From the material below, copy every line that contains the string "should". Matching is case-sensitive.
.....
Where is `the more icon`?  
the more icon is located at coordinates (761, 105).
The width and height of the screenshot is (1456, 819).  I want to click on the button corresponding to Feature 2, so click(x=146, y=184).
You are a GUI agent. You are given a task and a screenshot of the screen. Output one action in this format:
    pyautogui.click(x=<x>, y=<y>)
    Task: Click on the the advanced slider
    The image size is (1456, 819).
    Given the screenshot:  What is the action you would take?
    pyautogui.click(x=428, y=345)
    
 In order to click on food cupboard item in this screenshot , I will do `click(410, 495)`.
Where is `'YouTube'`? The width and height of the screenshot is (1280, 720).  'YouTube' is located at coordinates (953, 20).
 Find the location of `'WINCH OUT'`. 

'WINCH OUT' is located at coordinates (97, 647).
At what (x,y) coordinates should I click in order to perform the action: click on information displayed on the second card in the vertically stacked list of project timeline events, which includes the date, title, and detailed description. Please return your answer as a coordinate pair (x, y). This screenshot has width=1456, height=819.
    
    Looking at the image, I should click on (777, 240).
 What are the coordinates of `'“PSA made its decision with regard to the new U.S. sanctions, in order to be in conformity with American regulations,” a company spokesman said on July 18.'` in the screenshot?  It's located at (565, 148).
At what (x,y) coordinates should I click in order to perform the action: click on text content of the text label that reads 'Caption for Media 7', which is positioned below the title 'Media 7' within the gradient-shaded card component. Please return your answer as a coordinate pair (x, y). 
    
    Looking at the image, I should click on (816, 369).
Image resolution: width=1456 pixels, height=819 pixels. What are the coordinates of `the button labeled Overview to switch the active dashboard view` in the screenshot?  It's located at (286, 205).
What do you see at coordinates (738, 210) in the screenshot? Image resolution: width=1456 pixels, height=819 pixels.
.....
_Exercise response_.
At what (x,y) coordinates should I click in order to perform the action: click on information displayed on the second card in the vertically stacked list of project timeline events, which includes the date, title, and detailed description. Please return your answer as a coordinate pair (x, y). This screenshot has width=1456, height=819.
    Looking at the image, I should click on (777, 240).
At what (x,y) coordinates should I click in order to perform the action: click on text content of the text label that reads 'Caption for Media 7', which is positioned below the title 'Media 7' within the gradient-shaded card component. Please return your answer as a coordinate pair (x, y). 
    Looking at the image, I should click on (816, 369).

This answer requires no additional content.